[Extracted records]
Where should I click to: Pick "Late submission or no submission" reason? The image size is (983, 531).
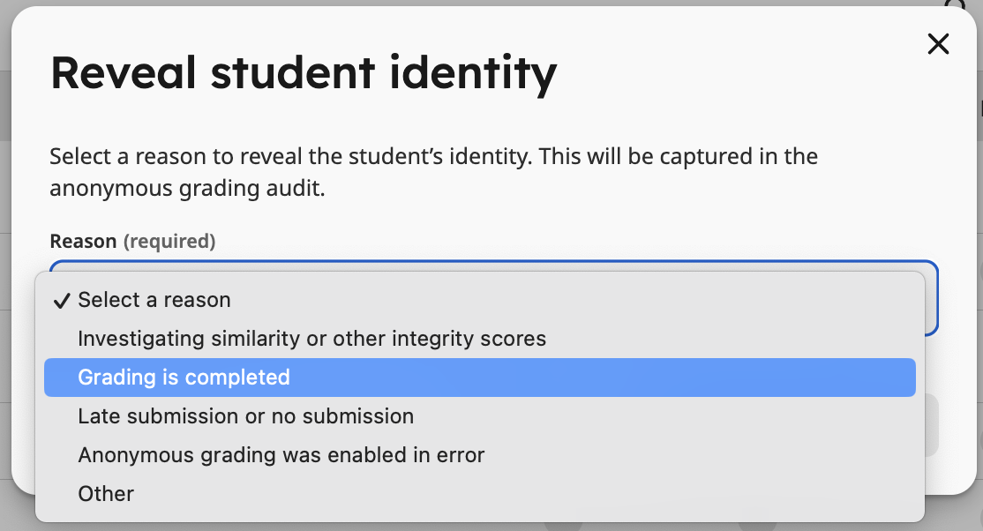click(246, 415)
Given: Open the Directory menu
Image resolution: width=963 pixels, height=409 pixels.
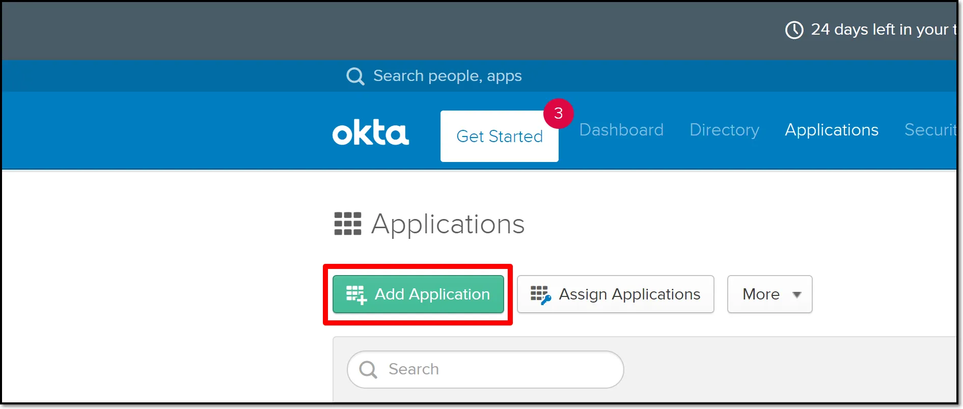Looking at the screenshot, I should [x=724, y=130].
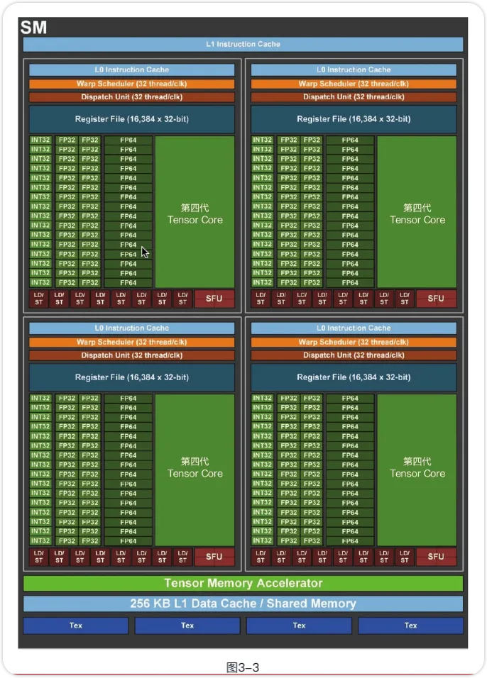
Task: Click the bottom-left Register File block
Action: point(131,377)
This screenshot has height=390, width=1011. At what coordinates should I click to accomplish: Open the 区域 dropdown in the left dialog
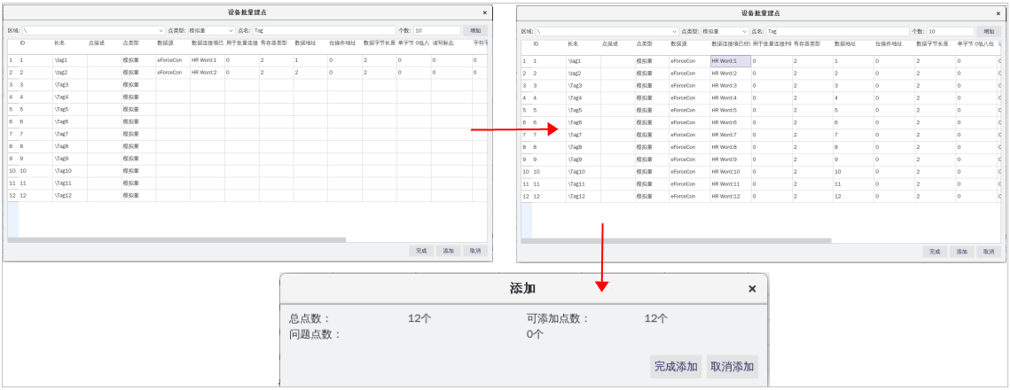(x=160, y=31)
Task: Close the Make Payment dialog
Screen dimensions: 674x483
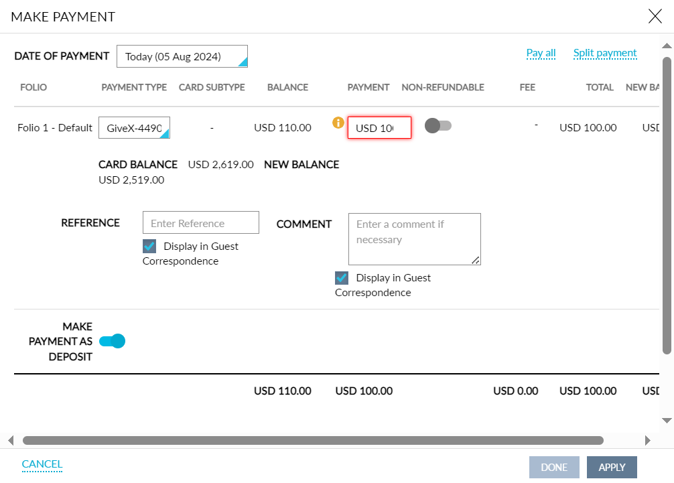Action: tap(655, 17)
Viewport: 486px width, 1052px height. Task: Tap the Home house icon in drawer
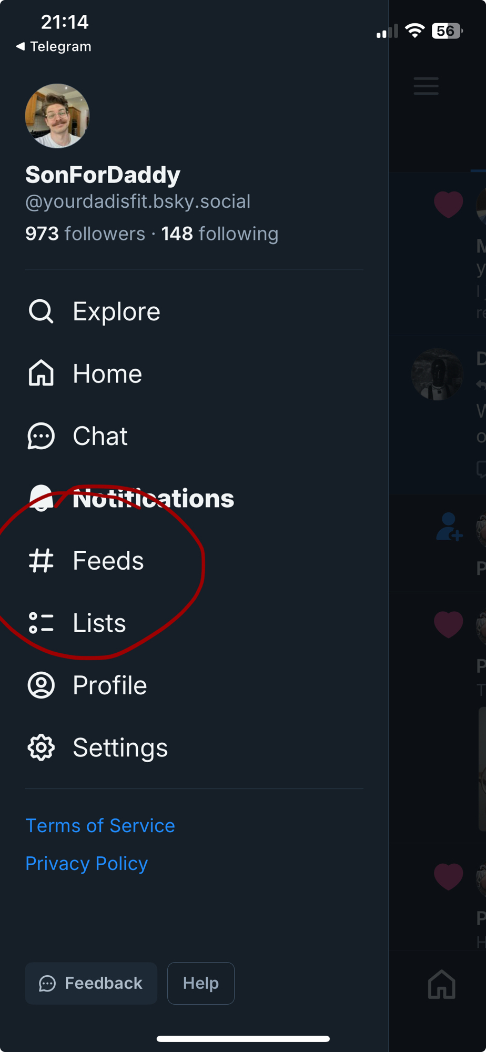pos(41,373)

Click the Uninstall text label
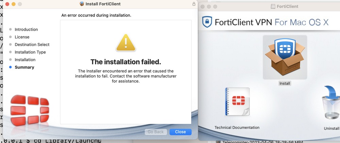[x=332, y=129]
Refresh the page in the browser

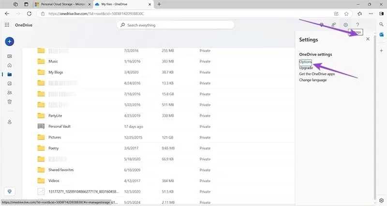(29, 14)
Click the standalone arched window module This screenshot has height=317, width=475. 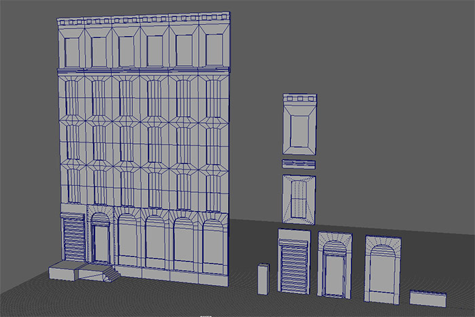[x=382, y=268]
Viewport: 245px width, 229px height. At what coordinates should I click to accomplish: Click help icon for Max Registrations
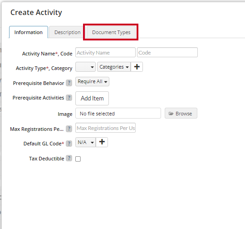pos(69,129)
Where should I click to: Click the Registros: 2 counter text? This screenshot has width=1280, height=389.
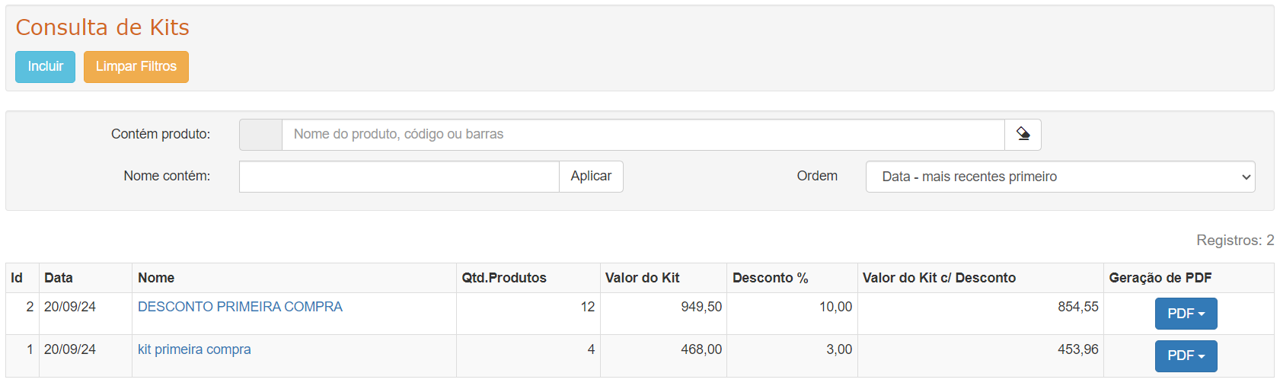[1234, 241]
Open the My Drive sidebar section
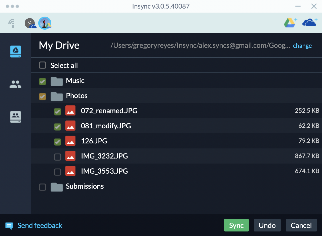The width and height of the screenshot is (322, 236). [15, 51]
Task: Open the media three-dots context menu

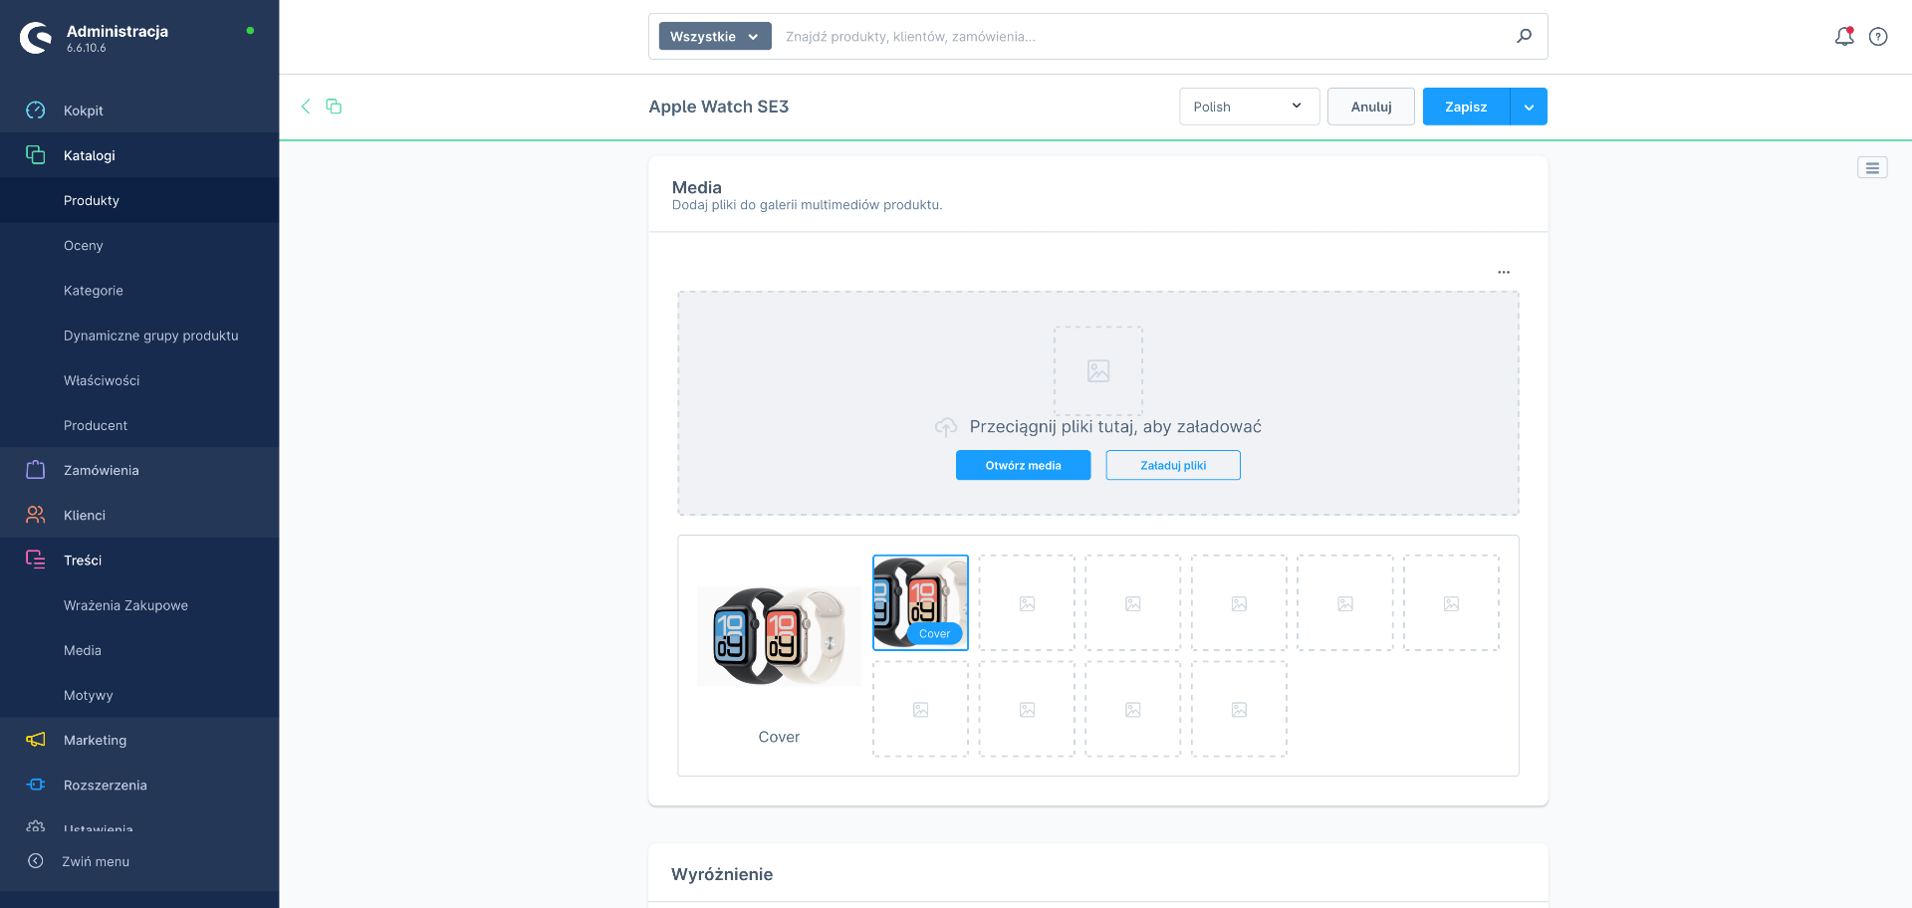Action: 1504,272
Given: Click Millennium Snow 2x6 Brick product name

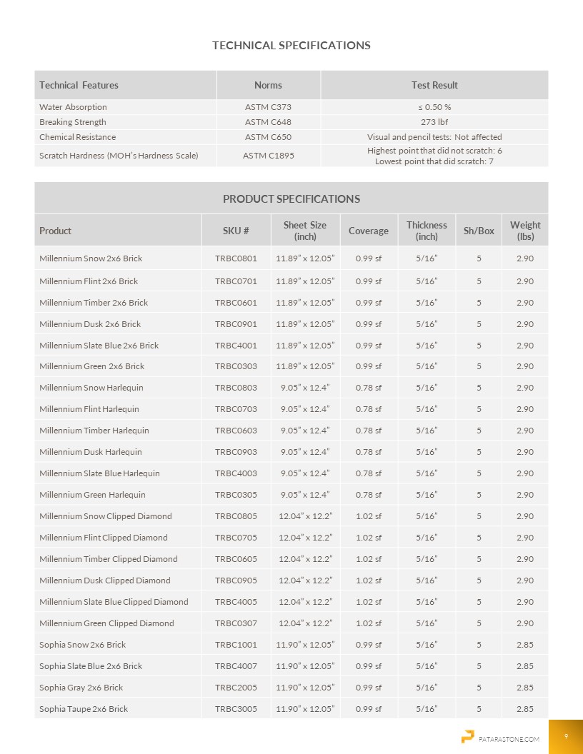Looking at the screenshot, I should coord(91,258).
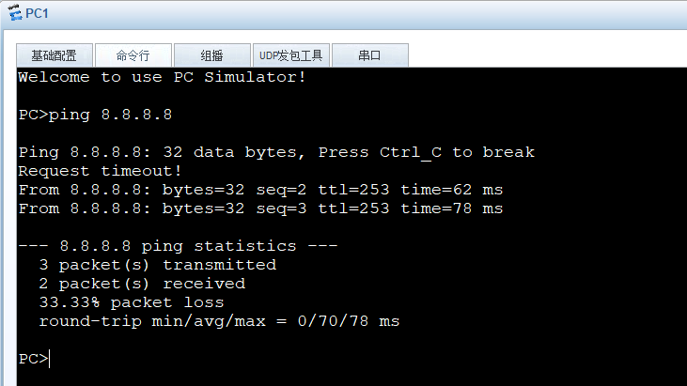The width and height of the screenshot is (687, 386).
Task: Click the seq=2 ping reply line
Action: tap(260, 190)
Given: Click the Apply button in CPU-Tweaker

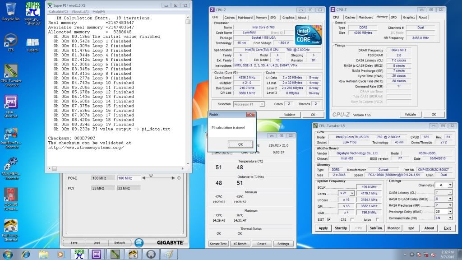Looking at the screenshot, I should (323, 228).
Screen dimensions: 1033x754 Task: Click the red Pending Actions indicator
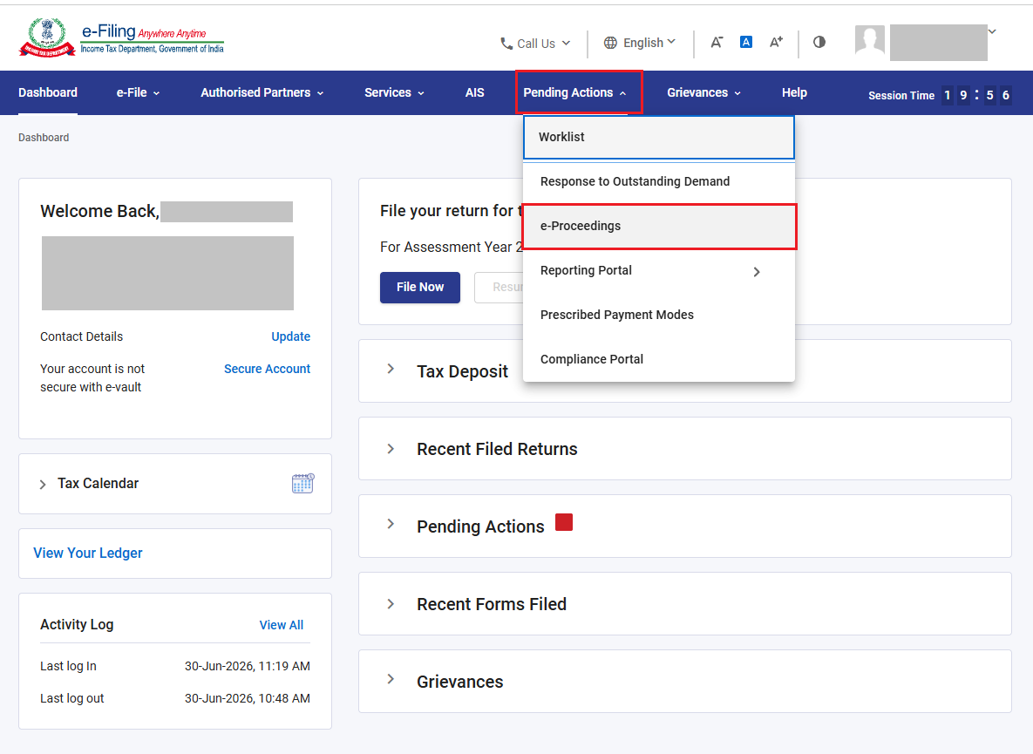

◆ What needs to be done:
Your copy should hold only the lines running from the one that contains "Given: Click the Apply button in CPU-Tweaker" through the final line of the data; transcribe them exactly, both ends included, and leave pictures out.

◆ Answer area:
Given: Click the Apply button in CPU-Tweaker

Looking at the screenshot, I should (323, 228).
Screen dimensions: 1033x754 Task: Click the red Pending Actions indicator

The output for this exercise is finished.